Materials and methods
We analyzed the craniofacial skeleton of 51 mice distributed in 4 genotype groups: Wt (control), oim, CatK–/–, oim/CatK–/–. The mice were euthanized at 13 weeks and their heads were analyzed using densitometric (pQCT), X-ray cephalometric, and histomorphometric methods.
Results
The craniofacial skeleton of the oim mouse is frailer than the Wt one, with a reduced thickness and mineral density of the cranial vault and mandibular ramus. Different cephalometric data attest a dysmorphism similar to the one observed in humans with OI type III. Those abnormalities were not improved in the oim/CatK–/– group.
Conclusion
These results suggest that oim mouse could serve as a complete model of the human OI type III, including the craniofacial skeleton. They also suggest that invalidation of cathepsin K has no impact on the craniofacial abnormalities of the oim model.

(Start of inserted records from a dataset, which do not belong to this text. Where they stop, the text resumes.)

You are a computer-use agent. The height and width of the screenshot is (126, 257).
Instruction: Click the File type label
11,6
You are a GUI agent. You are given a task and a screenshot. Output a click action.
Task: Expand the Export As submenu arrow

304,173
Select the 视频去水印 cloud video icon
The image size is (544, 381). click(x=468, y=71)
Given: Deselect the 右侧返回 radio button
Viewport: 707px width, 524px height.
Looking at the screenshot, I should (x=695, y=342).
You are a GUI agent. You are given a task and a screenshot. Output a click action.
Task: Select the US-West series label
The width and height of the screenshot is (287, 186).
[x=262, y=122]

目的除骨质脆弱外,成骨不全症(OI)III型患者还有典型的颅面异常,如三角脸和上颌骨小畸形。然而,在成骨不全症小鼠(OI III 型的有效模型 oim)中,关于颅面表型的描述却很少。OI 的治疗主要包括服用双膦酸盐。抑制酪蛋白酶 K 是一种很有前景的骨质疏松症治疗方法,在被酪蛋白酶 K 敲除的 OI(oim/CatK-/-)长骨中观察到了积极的结果。本测颅研究旨在突出 oim 和 Cathepsin K KO 小鼠的颅面特征:我们对51只小鼠的颅面骨骼进行了分析,这些小鼠分为4个基因型组:Wt(对照组)、oim、CatK-/-、oim/CatK-/-。结果 oim小鼠的颅面骨骼比Wt小鼠更脆弱,颅顶和下颌横突的厚度和矿物质密度都有所降低。不同的头颅测量数据证明,小鼠的畸形类似于在患有 OI III 型的人类身上观察到的畸形。这些结果表明,oim 小鼠可作为人类 OI III 型的完整模型,包括颅面部骨骼。这些结果表明,oim 小鼠可作为人类 OI III 型的完整模型,包括颅面部骨骼。这些结果还表明,酪蛋白酶 K 的失效对 oim 模型的颅面部异常没有影响。
期刊介绍:
Morphologie est une revue universitaire avec une ouverture médicale qui sa adresse aux enseignants, aux étudiants, aux chercheurs et aux cliniciens en anatomie et en morphologie. Vous y trouverez les développements les plus actuels de votre spécialité, en France comme a international. Le objectif de Morphologie est d?offrir des lectures privilégiées sous forme de revues générales, d?articles originaux, de mises au point didactiques et de revues de la littérature, qui permettront notamment aux enseignants de optimiser leurs cours et aux spécialistes d?enrichir leurs connaissances.